- World premiere cast album cover
- Music: Juliana Nash
- Lyrics: Julia Jordan & Juliana Nash
- Book: Julia Jordan
- Premiere: October 31, 2012: Manhattan Theatre Club - Stage II
- Productions: 2012/2013 Off-Broadway 2014 Houston 2016 West End 2016 Tokyo 2020/2021 The Netherlands 2020 New Zealand 2020 South Korea

= Murder Ballad (musical) =

Musical by Juliana Nash and Julia Jordan

Murder Ballad is a rock opera musical with music and lyrics by Juliana Nash, and book and lyrics by Julia Jordan.

== Synopsis ==
Murder Ballad centers around a young woman named Sara. She begins the story dating a wild bartender named Tom. After a messy breakup, she falls in love with Michael, a professor at NYU with a more sensible life than Tom's dangerous ways. After getting married and raising a child, Sara starts to long for the old life with Tom. She begins secretly seeing Tom, but as her affair gets more passionate with him, Sara longs to go back to the normal life she had with Michael and her daughter.

== Plot ==
The musical opens with the Narrator warning the audience that one of the four characters will be murdered by the end of the story ("Murder Ballad"). She then introduces Sara and Tom as a young couple living in New York, both working as bartenders to reach their dreams of becoming a musician and an actor, respectively.
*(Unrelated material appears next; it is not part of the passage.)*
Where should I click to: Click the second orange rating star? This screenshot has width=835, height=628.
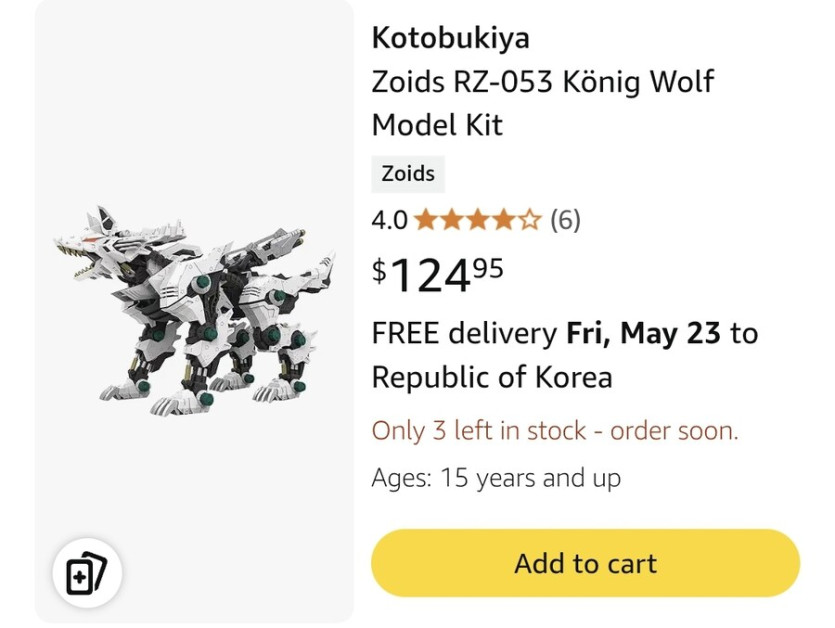(451, 220)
The two have an intense and passionate relationship that ends in a messy breakup ("Narrator 1"). After splitting, they go their separate ways and vow to never see each other again ("I Love NY").

While walking home from work as a poetry professor at New York University, Michael collides with a drunk and heartbroken Sara ("Narrator 2"). She begs him for a kiss and becomes angry when he refuses her. Concerned, he asks why she's so upset and tries to comfort her ("Little by Little"). He takes her home so she can recover and says that he'll care for her, but she tells him not to make any promises ("Troubled Mind / Promises").
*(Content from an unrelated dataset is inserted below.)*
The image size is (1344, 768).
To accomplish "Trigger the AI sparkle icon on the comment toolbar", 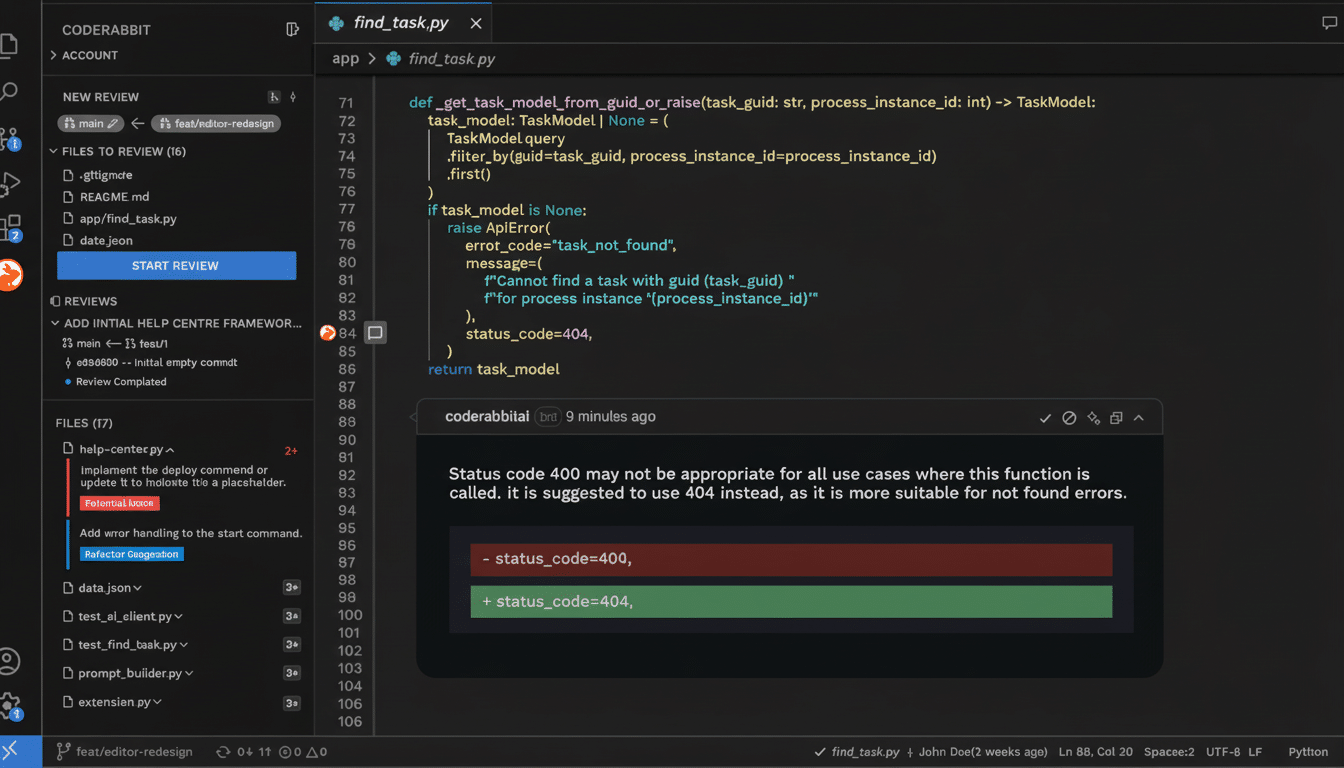I will click(x=1093, y=418).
Years pass. Sara and Michael fall in love and end up moving in together and getting married. She gives up her guitar as she adjusts to her more "normal," clean-cut life. It is also revealed that they're planning to have a baby ("Narrator 3"). As the two fall more and more in love ("Turning Into Beautiful"), the focus shifts back to Tom, who has also given up on his acting dreams ("Crying Scene Theme"). Now single, Tom dreams of owning his own club. He remains bitter about Sara and states that he'll never fall in love again. Meanwhile, Sara gives birth to her and Michael's daughter, Frankie, and Michael also gives up on his passions for poetry to study for an MBA ("I Love NY Reprise 1 / Narrator 4").

Five years pass. Sara and Michael disagree on Frankie's future. He wants to prepare her for adult life by sending her to a private school, but she worries about the cost and begins to feel that Michael no longer hears her ("Prattle 1 / Narrator 5"). This leads Sara to fall into a depression ("Coffee's On"). One morning, when going about her routine and dropping Frankie off for school, she sees someone on the street who reminds her of Tom and she begins to reminisce about her past relationship. Though she knows it's wrong, she decides it wouldn't hurt to visit him and decides to call him. ("Prattle 2").
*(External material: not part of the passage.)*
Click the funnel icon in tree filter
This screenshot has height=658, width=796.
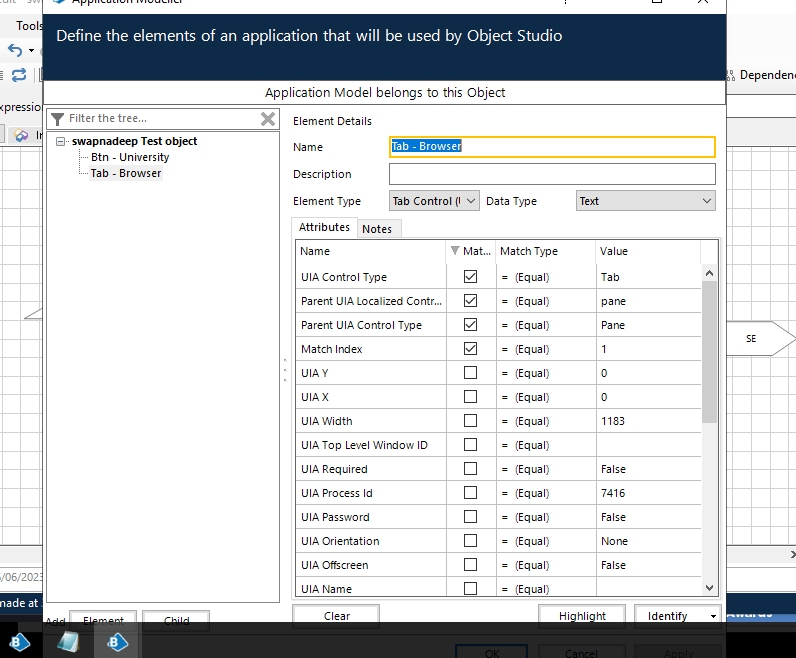tap(58, 119)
The narrator explains what Tom has been up to over the past five years. He successfully owns his own bar now, called King's Club. He's also in a new relationship, though he doesn't consider it to be very serious ("Narrator 6"). When he learns that Sara plans to visit him, he becomes nostalgic about their time together and reveals that he's been thinking and dreaming about her since their breakup. ("Sara"). Once they finally reunite at the bar, they are overcome with emotion ("Narrator 7") and immediately begin an affair ("Mouth Tattoo"). The narrator reflects on this, saying that it was inevitable ("Narrator 8").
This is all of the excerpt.